Also den Hinweis bezüglich JOIN wurde doch schon einmal gesagt ... ok, das in #2 is ok, aber wenn ich das aus #1 sehe, dann verzweifel ich (denn Du machst da ja nicht erst seid heute!)

Und Du willst Dir evtl. einfach die AVG Methode ansehen?

Und ein JOIN wird nicht notwendig sein, denn der Vorgesetzte ist ja egal. Da wird ja hoffentliche ein Foreign Key drauf sein, so dass Du nur eine WHERE Bedingung brauchst, dass e2.mgr nicht null ist.

Und das Ergebnis ist natürlich falsch, weil Deine Bedingung falsch ist. Du machst den avg von allen Leuten, die Vorgesetzte sind. (Also ein e2 Eintrag haben mit mgr = empno)
Edit: Das hatte ich in der Aufgabe falsch gelesen ... man will die Vorgesetzten haben ...


----------



## Meniskusschaden (10. Jan 2021)

kneitzel hat gesagt.:


> Edit: Das hatte ich in der Aufgabe falsch gelesen ... man will die Vorgesetzten haben ...

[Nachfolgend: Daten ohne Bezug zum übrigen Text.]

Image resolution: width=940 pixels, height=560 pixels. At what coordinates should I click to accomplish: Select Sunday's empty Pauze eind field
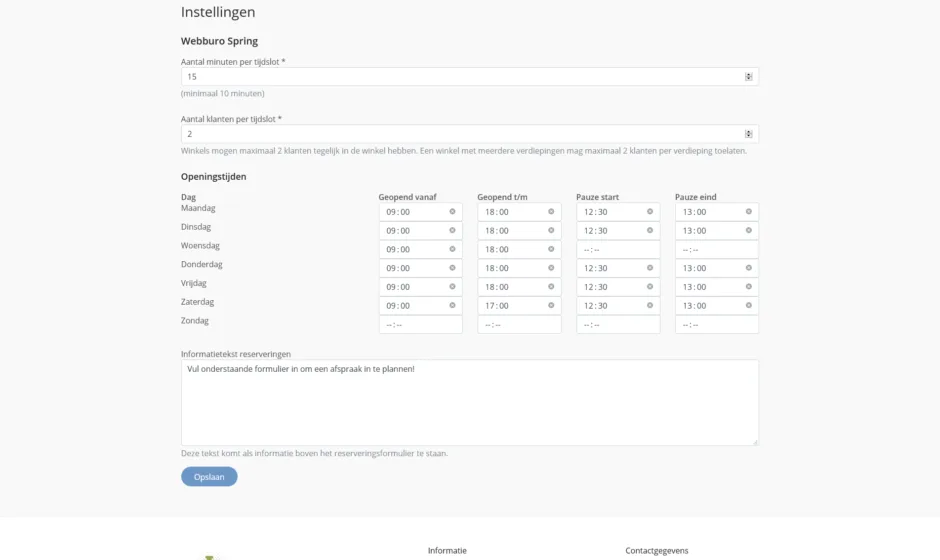(716, 325)
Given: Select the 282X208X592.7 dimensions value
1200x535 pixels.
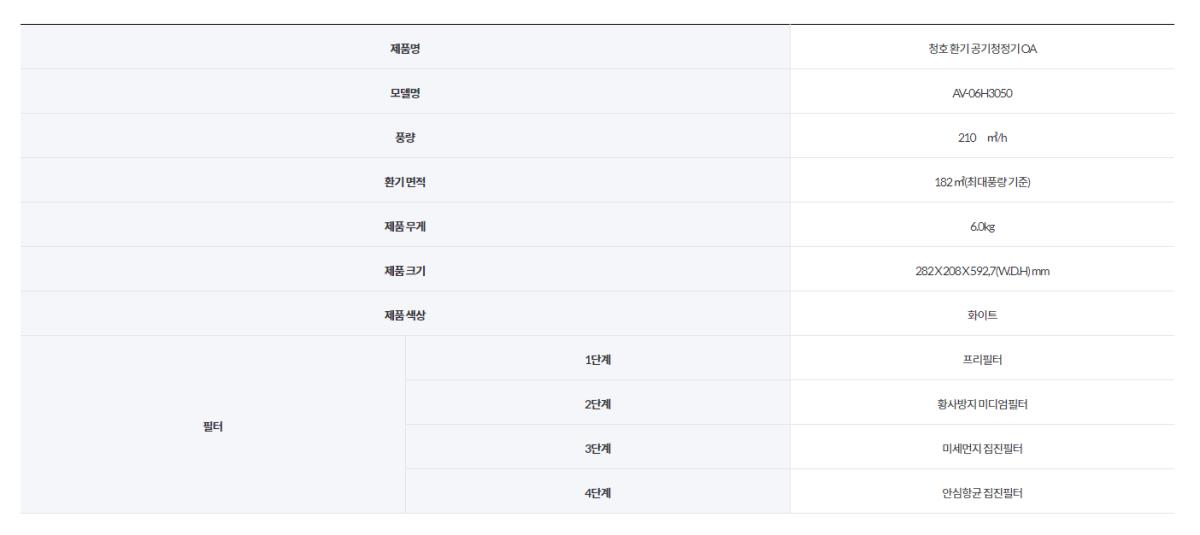Looking at the screenshot, I should 982,269.
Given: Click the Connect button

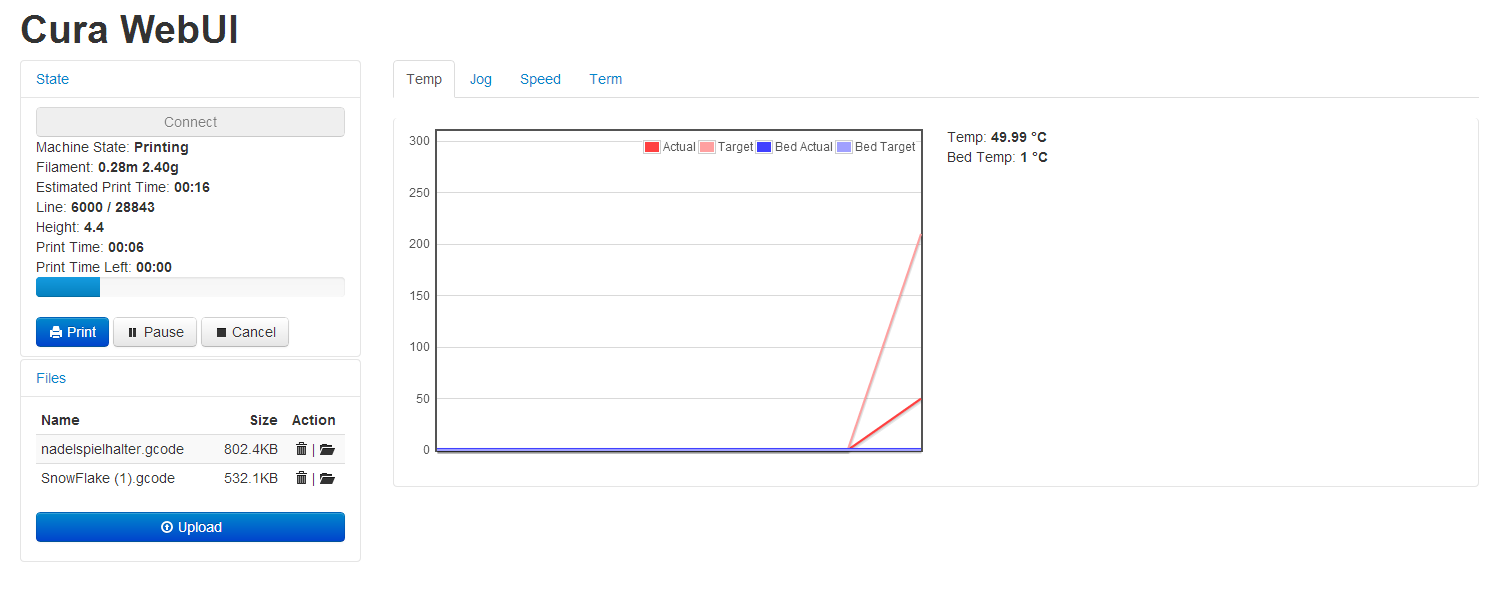Looking at the screenshot, I should [x=190, y=122].
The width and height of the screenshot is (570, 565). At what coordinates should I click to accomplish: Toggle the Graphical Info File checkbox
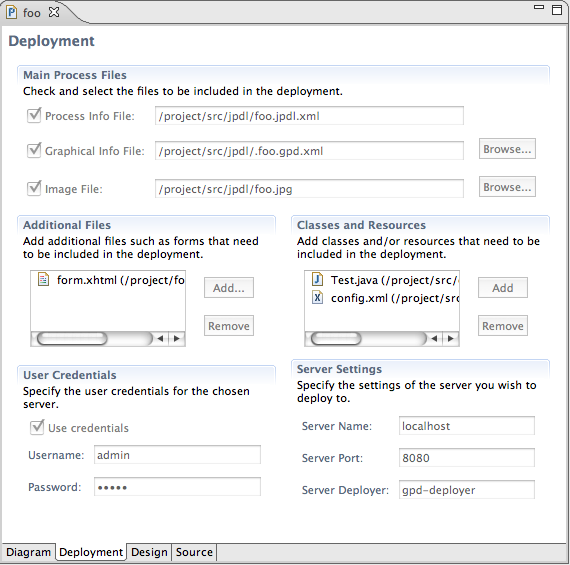coord(34,150)
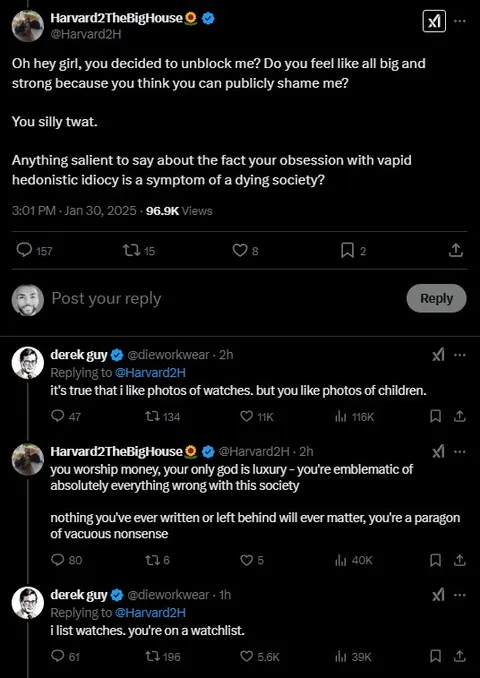Repost the reply with 134 reposts

point(163,416)
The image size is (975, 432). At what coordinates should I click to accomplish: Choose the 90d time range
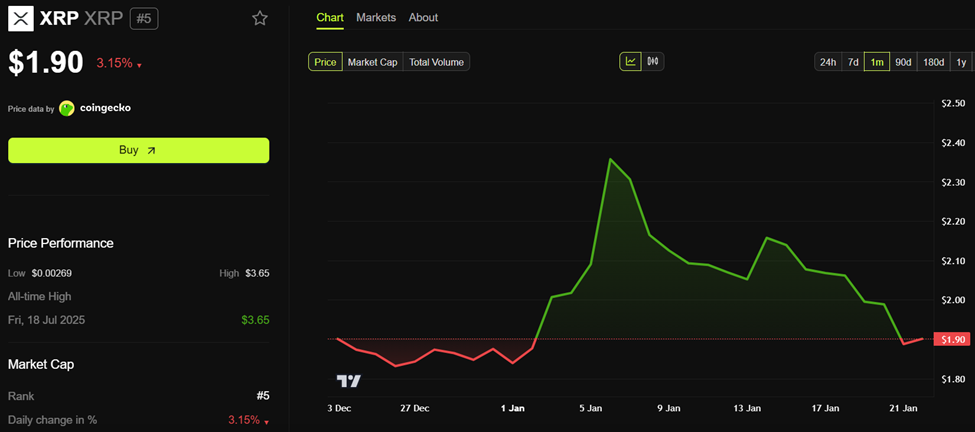pos(903,62)
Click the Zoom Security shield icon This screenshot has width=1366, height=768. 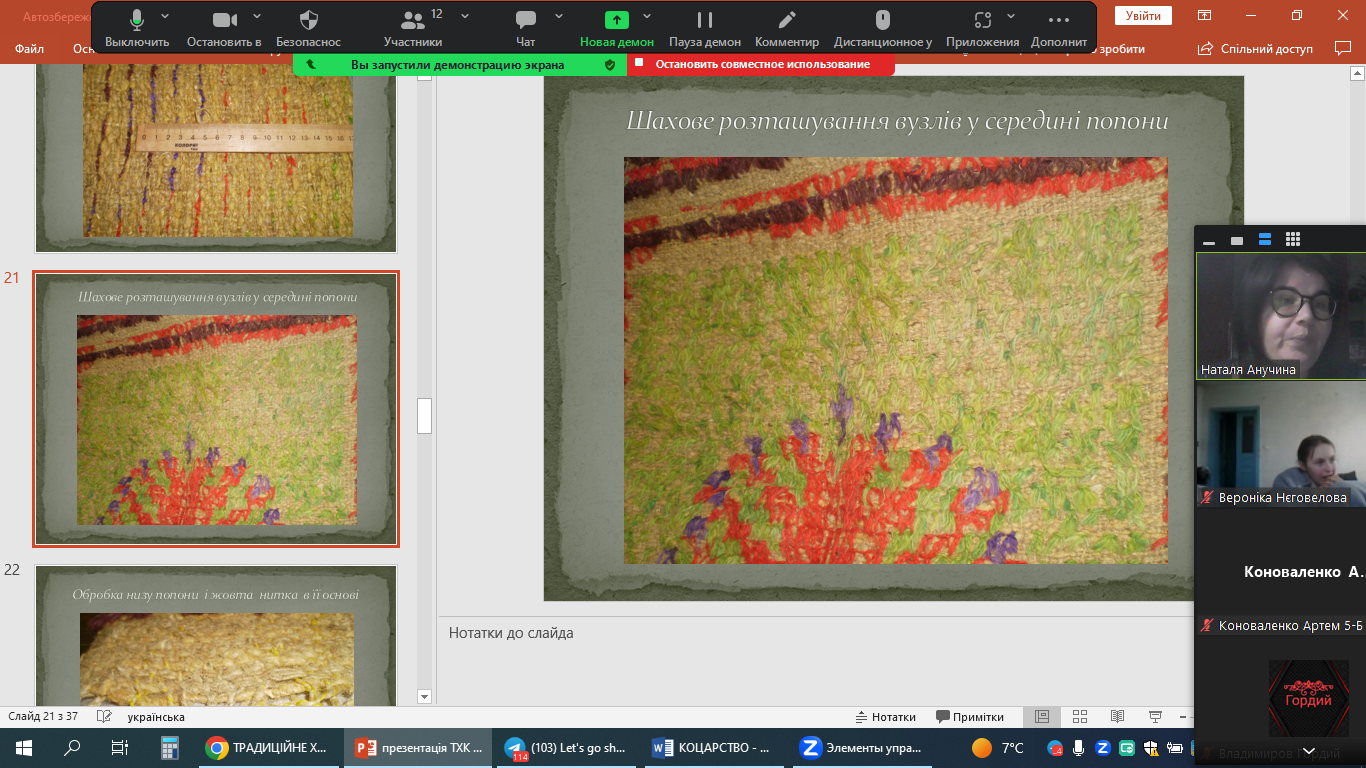pyautogui.click(x=308, y=27)
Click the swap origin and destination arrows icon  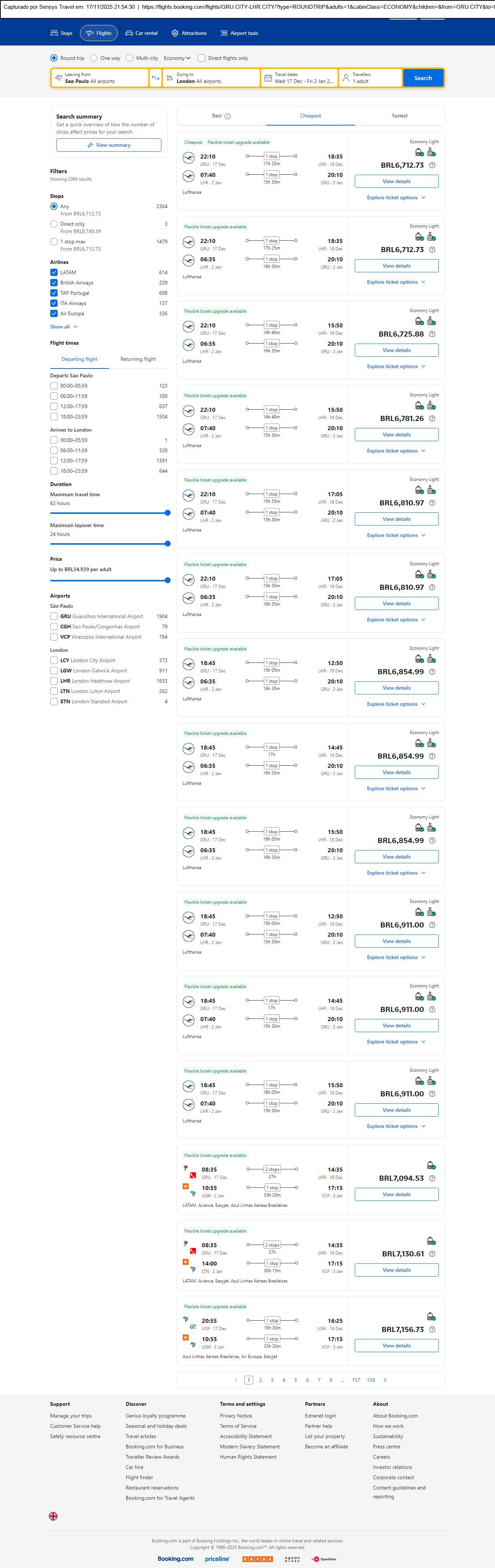pyautogui.click(x=155, y=78)
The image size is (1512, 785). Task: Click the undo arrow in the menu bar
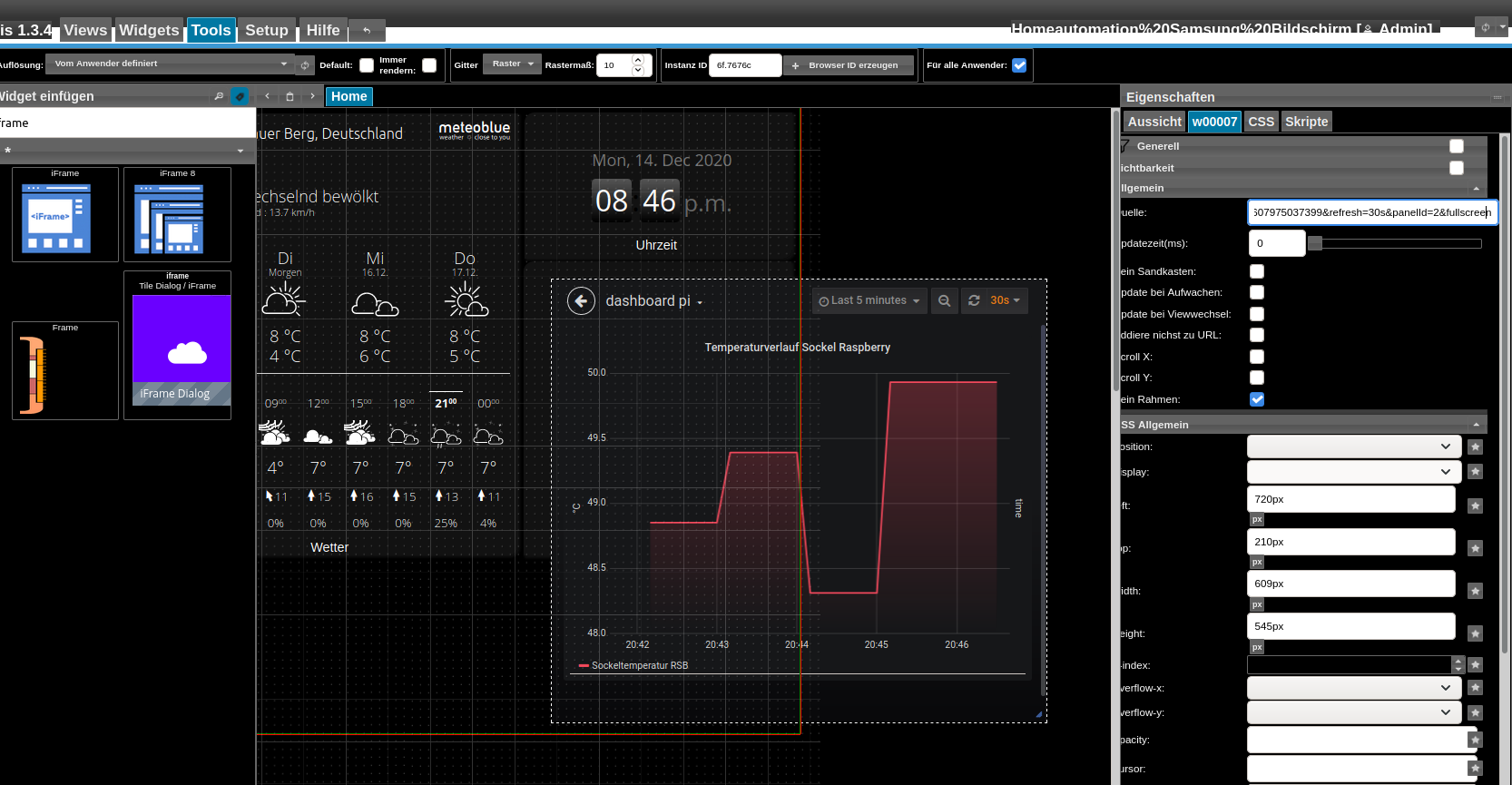[367, 30]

Irgendwie ist die Aufgabe doch auch einfach falsch formuliert bzw. widersprüchlich zur erwarteten Antwort:

"Betrachtet seien alle Angestellten mit Untergebenen ... Berechnen Sie für *diese* Angestellten:"

Es geht also nur um die Chefs und davon gibt es lediglich zwei (KING und JONES). Für anz müsste also eigentlich 2 heraus kommen und nicht 6. Bei den anderen Werten ist es ähnlich.


----------



## mihe7 (11. Jan 2021)

Meniskusschaden hat gesagt.:


> Irgendwie ist die Aufgabe doch auch einfach falsch formuliert bzw. widersprüchlich zur erwarteten Antwort:
> 
> "Betrachtet seien alle Angestellten mit Untergebenen ... Berechnen Sie für *diese* Angestellten:"
> 
> Es geht also nur um die Chefs und davon gibt es lediglich zwei (KING und JONES). Für anz müsste also eigentlich 2 heraus kommen und nicht 6. Bei den anderen Werten ist es ähnlich.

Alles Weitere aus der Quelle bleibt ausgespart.